The conservative commentator and George Washington University professor spelled out the troubles of Manhattan District Attorney Alvin Bragg on Fox News one day after the Democrat’s top deputy unpacked the nature of 34 felony charges before a jury. In doing so, Turley explained, prosecutors have tacitly admitted they have an “embarrassment” of a case on their hands.

“The arguments today did in fact capture all the problems here. You had this misdemeanor under state law that had run out. This is related, going back to the 2016 election, and they zapped it back into life by alleging there was a campaign finance violation under the federal laws that doesn’t exist,” he said.

A key strategy being employed by Bragg appears to be convincing the jury that Trump’s hush money payment to an adult film star amounted to “election interference” based on the belief that jurors will look less favorably on election crimes compared to a sex scandal. However, “the Department of Justice doesn’t view it this way,” Turley added.

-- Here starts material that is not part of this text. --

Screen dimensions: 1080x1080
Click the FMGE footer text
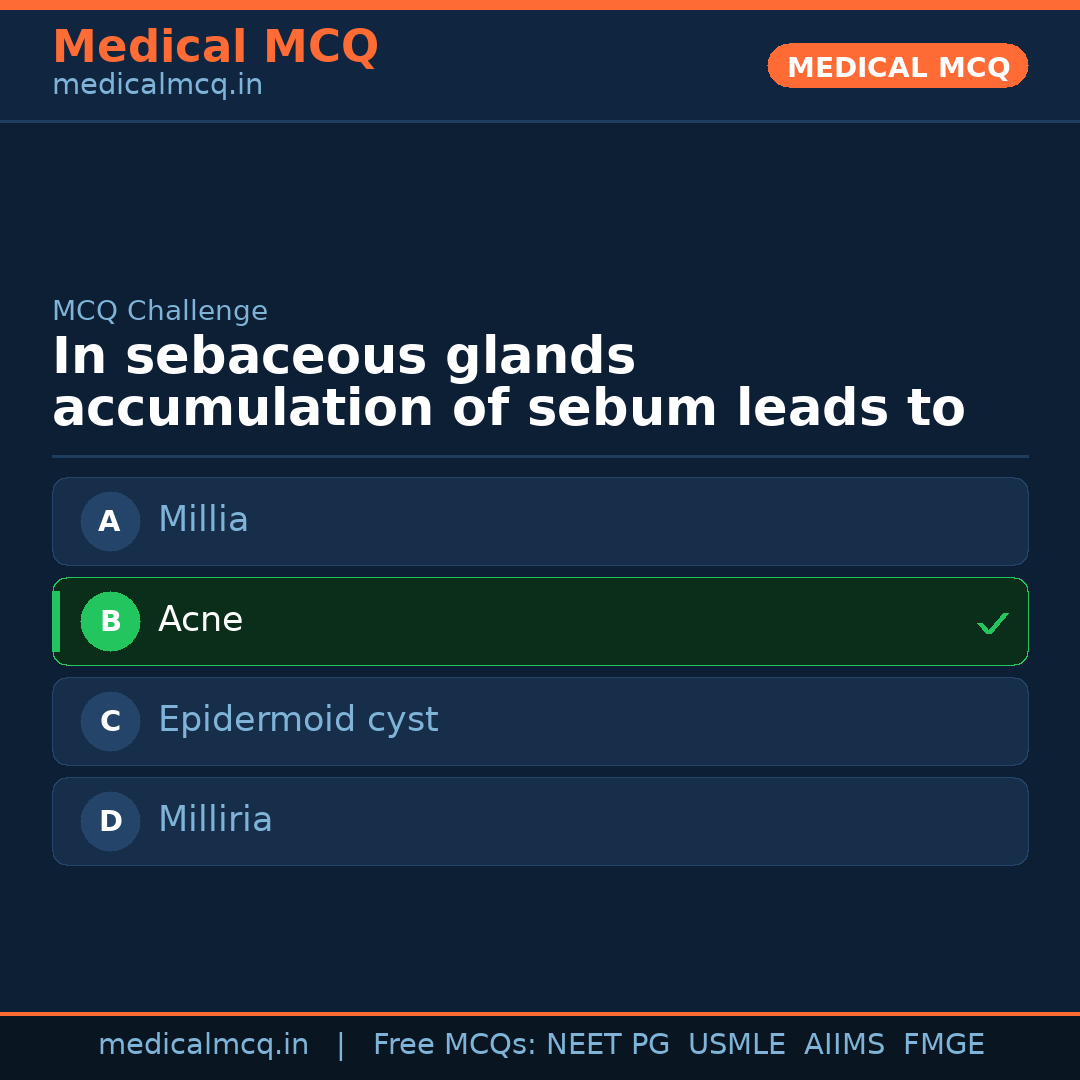[944, 1045]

“On top of that you’ve got these tough factual issues that were laid out well by the Trump team, saying someone else designated this as a legal expense,” he said, referencing an investigation by the Federal Election Commission that found the six-figure payment did not amount to a campaign donation.

Turley compared the payment to one made by the 2016 presidential campaign for Hillary Clinton when it funded the Steele dossier, which falsely alleged that Trump’s campaign was coordinating with Russia. In that case, the FEC fined the Clinton campaign for concealing a campaign expense, and charges were never filed.

“They put it as a legal expense and then they fought the eventual fine that they received from the federal government, saying ‘but it was a legal expense,’” Turley added. “But now you’ve got some of the same Democrats supporting this bizarre theory” against Trump.

Other conservative critics have pounced on arguments made by Bragg’s top deputy, Assistant DA Matthew Colangelo, who previously worked for the Biden administration. During his opening, Colangelo told the jury, “This case is about a criminal conspiracy,” a characterization divorced from the business fraud charges faced by Trump.

Fox News analyst Gregg Jarrett noted in an op-ed that calling Trump’s crimes part of “an illegal conspiracy to undermine a presidential election” ignores the fact that all 34 charges relate to actions taken after Trump assumed office.

“It’s quite the magic trick to have committed crimes before they allegedly occurred,” he quips.

Now that Bragg has brought the first criminal trial against Trump to court, his success or failure will likely set the tone for future prosecutions, all of which the Republican has labeled a “witch hunt” intended to keep him from defeating President Joe Biden. Delays in two federal trials and mismanagement by prosecutors in a Georgia state trial all have supporters of Trump believing that he will either skate through court in 2024 or see his federal cases remain unresolved past Election Day. If that occurs and Trump wins, he would have the authority to dismiss them.